D) The attic area is lacking any soffit venting, depending solely on gable venting to remove all the water vapor being pumped into the attic by the bathroom vent fans, which are not vented to the outside of the home as they should be.

I recommend bringing in a licensed rat killer, a duly licensed and CERTIFIED MOLD guy such as Scott Patterson, a licensed and insured rolled batt insulation installing person, a licensed, insured HVAC contractor to change the filter and clean the A-coil and condensate drain, and a qualified soffit vent installing contractor guy to ensure proper attic ventilation, and, last but not necessarily least, a qualified bathroom vent installing guy. It may also be necessary to bring in a qualified roofing contractor to go behind the bathroom vent installer guy."

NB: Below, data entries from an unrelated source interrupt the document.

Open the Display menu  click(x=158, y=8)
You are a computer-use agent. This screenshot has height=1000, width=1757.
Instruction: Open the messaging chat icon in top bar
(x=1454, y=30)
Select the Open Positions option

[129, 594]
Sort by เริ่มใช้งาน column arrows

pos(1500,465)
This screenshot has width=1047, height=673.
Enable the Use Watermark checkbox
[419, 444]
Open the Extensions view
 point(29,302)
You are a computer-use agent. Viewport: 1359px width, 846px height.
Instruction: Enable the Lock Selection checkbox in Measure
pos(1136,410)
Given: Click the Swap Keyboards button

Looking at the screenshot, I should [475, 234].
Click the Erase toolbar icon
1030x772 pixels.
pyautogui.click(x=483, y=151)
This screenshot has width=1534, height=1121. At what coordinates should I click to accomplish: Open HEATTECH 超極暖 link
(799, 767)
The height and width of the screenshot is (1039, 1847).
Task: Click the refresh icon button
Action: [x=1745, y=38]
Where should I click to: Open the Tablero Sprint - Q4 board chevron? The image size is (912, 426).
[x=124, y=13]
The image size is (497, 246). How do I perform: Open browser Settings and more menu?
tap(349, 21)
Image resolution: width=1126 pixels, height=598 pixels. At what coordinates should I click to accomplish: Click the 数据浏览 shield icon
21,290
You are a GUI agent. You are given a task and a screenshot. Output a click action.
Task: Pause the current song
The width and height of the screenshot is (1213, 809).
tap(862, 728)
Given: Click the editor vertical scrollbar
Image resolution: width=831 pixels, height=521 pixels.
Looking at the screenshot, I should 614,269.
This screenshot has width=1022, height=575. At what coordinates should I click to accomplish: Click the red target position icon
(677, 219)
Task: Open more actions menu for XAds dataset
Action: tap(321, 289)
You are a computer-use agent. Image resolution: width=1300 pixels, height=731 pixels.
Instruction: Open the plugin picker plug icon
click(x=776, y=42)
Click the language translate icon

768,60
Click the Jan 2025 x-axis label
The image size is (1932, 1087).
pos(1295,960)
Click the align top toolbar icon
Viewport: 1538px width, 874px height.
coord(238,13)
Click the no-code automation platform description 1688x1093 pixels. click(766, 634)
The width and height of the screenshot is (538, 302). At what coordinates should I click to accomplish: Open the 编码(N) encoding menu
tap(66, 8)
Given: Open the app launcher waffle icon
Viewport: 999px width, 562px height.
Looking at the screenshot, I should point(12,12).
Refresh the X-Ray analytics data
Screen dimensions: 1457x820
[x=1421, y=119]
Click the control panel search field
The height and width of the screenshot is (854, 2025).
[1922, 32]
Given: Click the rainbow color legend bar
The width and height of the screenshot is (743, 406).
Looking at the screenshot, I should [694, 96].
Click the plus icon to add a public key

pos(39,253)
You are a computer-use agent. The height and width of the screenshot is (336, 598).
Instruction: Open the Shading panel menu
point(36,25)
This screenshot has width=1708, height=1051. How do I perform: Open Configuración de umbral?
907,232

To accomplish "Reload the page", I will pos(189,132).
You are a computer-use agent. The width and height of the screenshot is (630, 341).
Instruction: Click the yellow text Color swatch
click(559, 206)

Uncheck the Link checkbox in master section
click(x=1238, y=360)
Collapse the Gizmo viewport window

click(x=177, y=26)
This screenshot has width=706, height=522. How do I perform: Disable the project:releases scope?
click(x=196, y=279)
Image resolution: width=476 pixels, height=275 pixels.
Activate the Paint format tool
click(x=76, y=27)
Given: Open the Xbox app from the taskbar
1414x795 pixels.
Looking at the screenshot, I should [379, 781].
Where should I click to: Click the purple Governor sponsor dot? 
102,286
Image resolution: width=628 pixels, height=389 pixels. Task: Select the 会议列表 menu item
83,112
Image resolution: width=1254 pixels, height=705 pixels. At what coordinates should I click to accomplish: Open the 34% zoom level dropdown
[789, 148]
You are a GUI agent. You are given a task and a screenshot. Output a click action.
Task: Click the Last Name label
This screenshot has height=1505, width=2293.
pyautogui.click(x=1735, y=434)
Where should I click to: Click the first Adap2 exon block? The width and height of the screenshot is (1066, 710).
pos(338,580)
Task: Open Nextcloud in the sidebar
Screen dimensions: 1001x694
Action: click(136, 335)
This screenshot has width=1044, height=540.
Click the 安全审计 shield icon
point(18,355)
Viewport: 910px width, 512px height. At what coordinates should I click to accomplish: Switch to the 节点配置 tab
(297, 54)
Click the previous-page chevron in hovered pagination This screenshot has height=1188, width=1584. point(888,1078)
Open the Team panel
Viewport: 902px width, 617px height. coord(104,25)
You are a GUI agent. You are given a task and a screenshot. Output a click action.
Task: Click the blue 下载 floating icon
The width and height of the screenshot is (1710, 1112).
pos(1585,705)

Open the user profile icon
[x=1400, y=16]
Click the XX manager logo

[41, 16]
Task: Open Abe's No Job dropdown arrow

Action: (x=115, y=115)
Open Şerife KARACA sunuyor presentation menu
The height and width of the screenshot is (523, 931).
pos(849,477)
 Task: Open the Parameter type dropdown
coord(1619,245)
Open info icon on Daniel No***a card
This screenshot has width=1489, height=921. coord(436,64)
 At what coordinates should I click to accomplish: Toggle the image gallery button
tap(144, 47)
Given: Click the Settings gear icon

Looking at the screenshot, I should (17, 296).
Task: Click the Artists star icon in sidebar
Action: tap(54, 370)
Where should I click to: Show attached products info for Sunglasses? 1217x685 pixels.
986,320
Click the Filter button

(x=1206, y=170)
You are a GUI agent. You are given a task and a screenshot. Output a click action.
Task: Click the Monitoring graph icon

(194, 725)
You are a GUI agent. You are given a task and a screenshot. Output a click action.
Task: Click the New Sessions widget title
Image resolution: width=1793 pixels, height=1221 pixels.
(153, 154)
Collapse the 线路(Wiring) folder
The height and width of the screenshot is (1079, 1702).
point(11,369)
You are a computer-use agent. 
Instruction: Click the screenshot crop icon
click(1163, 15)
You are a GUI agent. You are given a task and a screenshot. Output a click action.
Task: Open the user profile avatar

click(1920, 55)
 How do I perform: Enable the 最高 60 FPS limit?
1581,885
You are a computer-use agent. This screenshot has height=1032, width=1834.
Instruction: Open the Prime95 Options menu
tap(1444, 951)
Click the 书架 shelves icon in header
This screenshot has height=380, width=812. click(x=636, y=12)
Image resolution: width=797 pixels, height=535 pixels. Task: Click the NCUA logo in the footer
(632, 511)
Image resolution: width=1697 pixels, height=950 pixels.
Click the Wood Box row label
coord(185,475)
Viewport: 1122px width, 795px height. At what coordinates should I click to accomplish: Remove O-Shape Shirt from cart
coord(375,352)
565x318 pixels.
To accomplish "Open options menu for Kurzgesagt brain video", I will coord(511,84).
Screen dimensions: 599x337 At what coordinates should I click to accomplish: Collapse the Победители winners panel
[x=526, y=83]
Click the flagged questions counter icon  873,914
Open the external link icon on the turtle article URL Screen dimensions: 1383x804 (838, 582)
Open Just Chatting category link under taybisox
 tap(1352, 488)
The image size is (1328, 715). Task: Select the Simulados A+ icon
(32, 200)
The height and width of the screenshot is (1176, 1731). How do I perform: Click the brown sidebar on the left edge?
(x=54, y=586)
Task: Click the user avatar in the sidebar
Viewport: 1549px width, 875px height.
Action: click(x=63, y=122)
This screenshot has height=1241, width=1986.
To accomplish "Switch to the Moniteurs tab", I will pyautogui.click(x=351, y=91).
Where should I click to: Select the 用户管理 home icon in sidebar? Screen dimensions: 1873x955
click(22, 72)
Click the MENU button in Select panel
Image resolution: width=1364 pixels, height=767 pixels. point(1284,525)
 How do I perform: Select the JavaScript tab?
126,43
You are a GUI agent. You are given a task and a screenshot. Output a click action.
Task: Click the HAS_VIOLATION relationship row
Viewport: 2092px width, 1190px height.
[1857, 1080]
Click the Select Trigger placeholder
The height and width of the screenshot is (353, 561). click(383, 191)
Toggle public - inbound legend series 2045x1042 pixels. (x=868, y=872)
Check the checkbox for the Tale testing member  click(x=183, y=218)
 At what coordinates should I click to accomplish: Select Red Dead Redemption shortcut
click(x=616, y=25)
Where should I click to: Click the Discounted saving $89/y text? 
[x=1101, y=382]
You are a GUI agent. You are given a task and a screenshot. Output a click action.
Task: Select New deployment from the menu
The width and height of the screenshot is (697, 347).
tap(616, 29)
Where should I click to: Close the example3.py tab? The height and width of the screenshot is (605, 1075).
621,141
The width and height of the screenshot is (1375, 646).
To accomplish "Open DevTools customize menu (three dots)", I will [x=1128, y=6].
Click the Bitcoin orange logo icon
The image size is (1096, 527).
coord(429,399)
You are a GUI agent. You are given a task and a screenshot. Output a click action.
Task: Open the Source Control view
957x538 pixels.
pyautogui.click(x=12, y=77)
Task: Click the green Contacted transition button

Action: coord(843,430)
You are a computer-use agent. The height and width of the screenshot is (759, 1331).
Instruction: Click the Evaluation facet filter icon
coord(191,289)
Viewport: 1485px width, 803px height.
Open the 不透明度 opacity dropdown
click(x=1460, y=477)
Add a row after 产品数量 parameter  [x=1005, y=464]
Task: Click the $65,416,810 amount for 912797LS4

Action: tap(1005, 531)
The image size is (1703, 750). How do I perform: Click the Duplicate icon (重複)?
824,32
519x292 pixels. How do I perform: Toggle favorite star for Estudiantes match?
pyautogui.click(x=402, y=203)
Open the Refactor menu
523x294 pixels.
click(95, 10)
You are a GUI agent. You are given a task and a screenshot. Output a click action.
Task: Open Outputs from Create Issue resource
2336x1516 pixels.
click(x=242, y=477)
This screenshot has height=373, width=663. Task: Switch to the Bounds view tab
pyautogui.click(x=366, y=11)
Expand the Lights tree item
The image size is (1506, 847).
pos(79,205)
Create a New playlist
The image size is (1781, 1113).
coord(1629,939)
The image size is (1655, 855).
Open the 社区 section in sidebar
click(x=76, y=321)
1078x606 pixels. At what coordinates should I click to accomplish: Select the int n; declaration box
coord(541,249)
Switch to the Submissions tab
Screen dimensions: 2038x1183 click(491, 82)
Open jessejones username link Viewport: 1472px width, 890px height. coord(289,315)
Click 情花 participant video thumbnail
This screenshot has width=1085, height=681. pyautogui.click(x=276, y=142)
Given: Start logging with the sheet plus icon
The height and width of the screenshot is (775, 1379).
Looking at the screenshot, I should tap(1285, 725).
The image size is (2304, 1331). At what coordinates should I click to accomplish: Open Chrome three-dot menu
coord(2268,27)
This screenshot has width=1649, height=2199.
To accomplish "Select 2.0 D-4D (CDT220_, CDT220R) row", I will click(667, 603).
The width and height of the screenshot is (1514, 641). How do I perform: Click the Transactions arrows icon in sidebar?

I think the above comments would be sufficient to get the point across in a report, but, what do you guys think? Or, would the agent consider me an "alarmist", or worse still, a "deal killer?"

Victor? Scott?

Victor DaGraca
04-26-2008, 02:39 PM
or... perhaps a disgruntled novelist...........

didn't you do a script for Stephen King?

How goes it Jimmy?

Nick Ostrowski
04-26-2008, 09:40 PM
"Substance noted inside HVAC duct behind register in ______ bedroom that appears to possibly be mold. Have substance tested and professionally removed if proven to be mold. Recommend having entire HVAC system serviced by an HVAC professional and all repairs made as needed which may include professional cleaning of the ducts and servicing by an indoor air quality professional".

chris bollin
04-27-2008, 11:16 AM
write this up as a mold like substance.

Ron Tate
04-27-2008, 04:57 PM
Jim, we, as home inspectors, want to do the best job for our customers as we possible can. We want to be as honest and up front as we can and not over step our bounds. We are home inspectors - not mold inspectors, not pest inspectors, not structural engineers, etc. If we start making statements that are outside our profession we can be putting ourselves in a position that for the most part we don't want to be in. Tell your customer that you found what appears to be a mold type substance at or near the supply vent in room whatever. You can, if you feel comfortable, make some suggestions as to whom they may contact. For the most part leave it alone with the fact that you found it. Now let me ask you a question "how many time do you report mildew in showers to your customer"? This too is a mold type substance but it is something we are not surprised to find and probably don't even mention. Report on what you, as a home inspector, have been trained to report on and be careful in being specific about things you haven't been trained on. You know its mold. I know its mold. If you report it as mold then you open a whole can of worms of what type of mold is it? How do I get rid of it? Is it dangerous? The proper response is "I don't know I'm not a trained mold inspector".